One of my favorite Bugs Bunny cartoons is when Bugs is being chased by an ugly witch intent on turning him into a rabbit stew. Of course he outwits her. He’s Bugs. But at the end, she changes from the crone to a seductive, curvaceous bunny.
Bugs is smitten. He immediately offers his arm. As he walks off into the Looney Tune sunset with his lady, he turns back to the audience and says, "Ah sure, I know. But aren't they all witches inside?"
Actually, like Bugs, witches, goblins, and spooks don’t bother me. I have an alarm system against Jason and that guy with the chainsaw. Vampires are silly with their nocturnal nonsense and, in my mind, Zombies stay in their graves and even if they didn’t, what is there to fear from creatures who eat brains?
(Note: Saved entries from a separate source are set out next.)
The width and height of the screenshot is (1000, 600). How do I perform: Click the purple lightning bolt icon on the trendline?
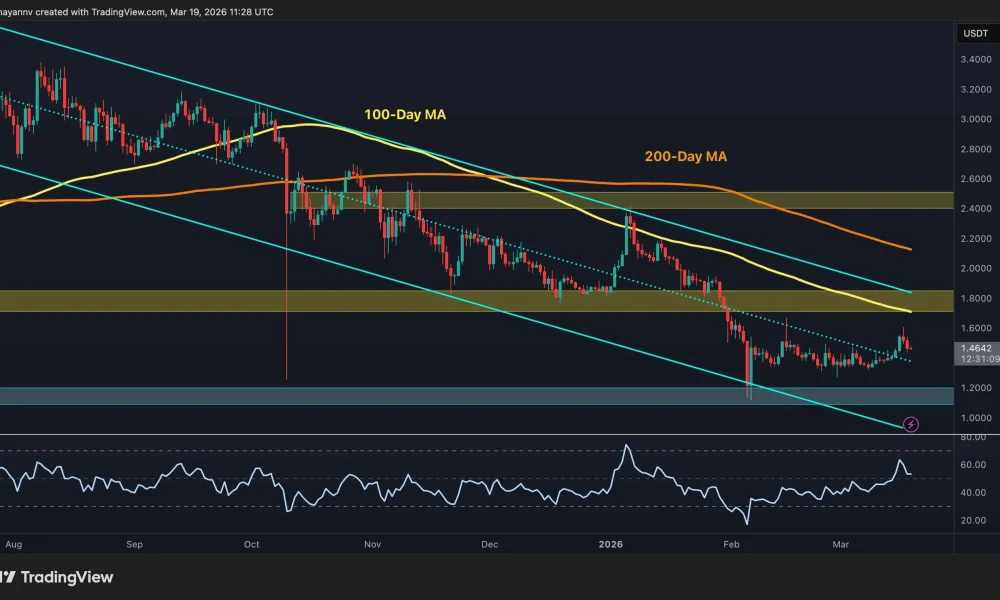(x=910, y=424)
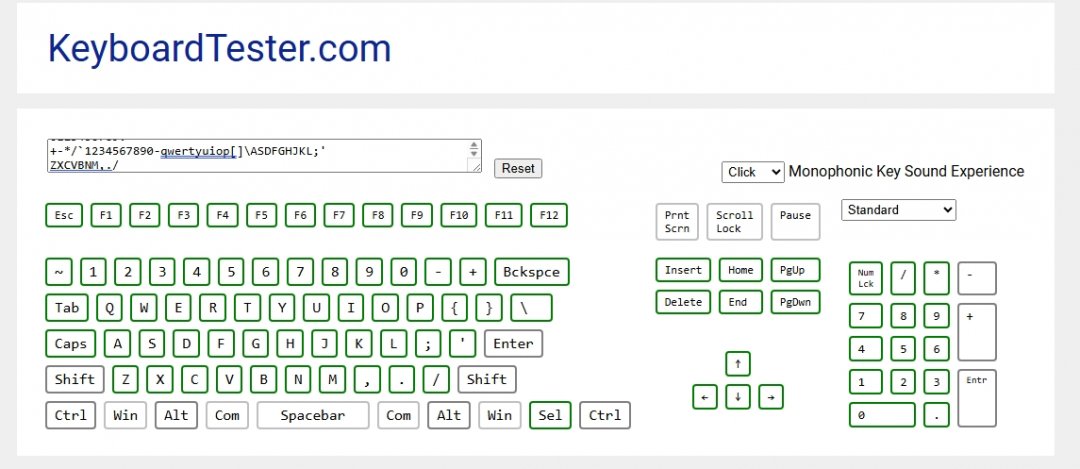Open the Click sound dropdown
1080x469 pixels.
tap(753, 172)
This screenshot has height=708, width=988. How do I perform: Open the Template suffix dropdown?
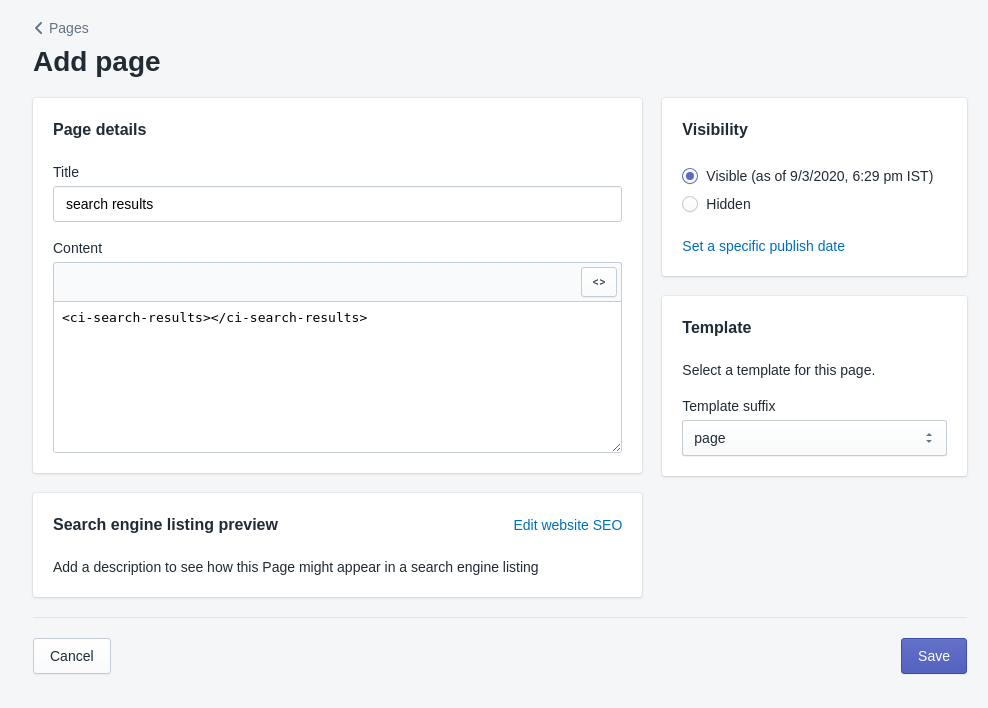pos(814,438)
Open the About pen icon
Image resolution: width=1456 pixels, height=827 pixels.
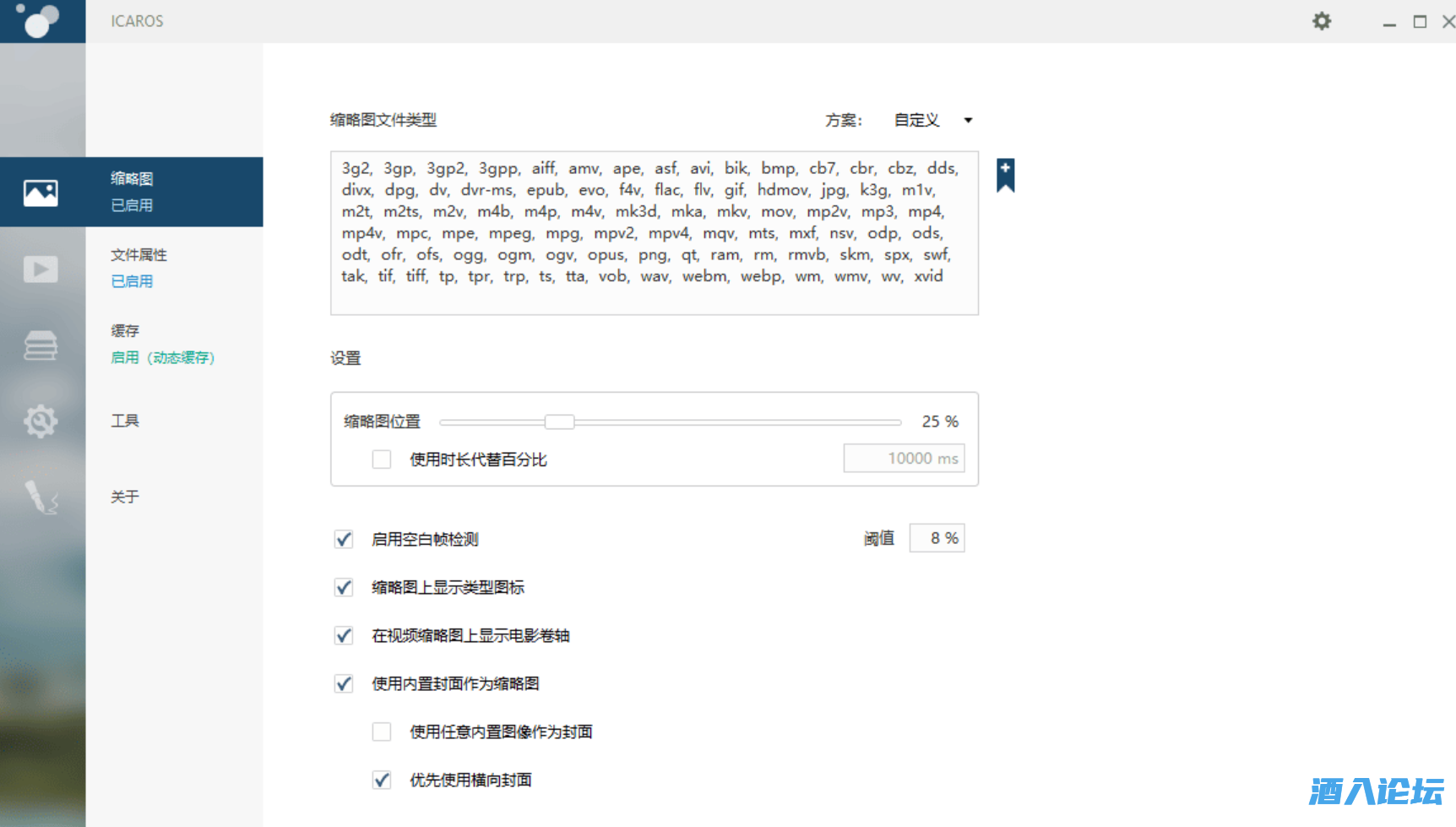coord(41,497)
But I will confess what really scares me—dating . . . which is ironic since I make my living writing about people falling in love. You know, the torrid covers, the happy endings, the pages and pages of fun interplay between the sexes. Well, let me tell you, there is a big disconnect between falling in love and the necessary ritual of actually going out and spending time with people over whom I have no control. Real people.
Oh, I see the advantages to dating. Dating is a necessary evil. It leads to love. Not the amorphous, let’s all hold hands and sing “Kumbaya” to save the world kind of love. Not the love of pets and ideas and all good things that make life sweet sort of love. But the kind of love that is rare, that is wondrous, that is brilliant—the love that makes life suddenly worth living. The sort of love that is based upon commitment and a zillion other promises that will be broken or not depending on the vagaries of life. The love that is at the heart of every book I write.
But it can be painful to reach that point.
I’ll talk to a 15-year-old and a 50-year-old and the challenges of dating are the same for both. There is no learning curve. The awkwardness is still there and always will be. People lie, or they don’t, and it may take several dates to ferret out the truth. The blow hard will always be the blowhard whether he or she is 28 or 80. Guys only have one thing on their mind, and so do gals (Actually, this isn’t a bad thing.) Maturity continues to not be valued. The same is true for a “great personality” or “nice eyes.”
And the excuses haven’t changed much either. “I’m busy” means anything from “I truly have something to do,” to “Do not call me, ever.”
I was always puzzled why the teenager in the movies went out into the night, especially after hearing the buzz of the chainsaw. What compels a person to take that one step too far toward hair-raising disaster? Why move from the light into the dark of unknown?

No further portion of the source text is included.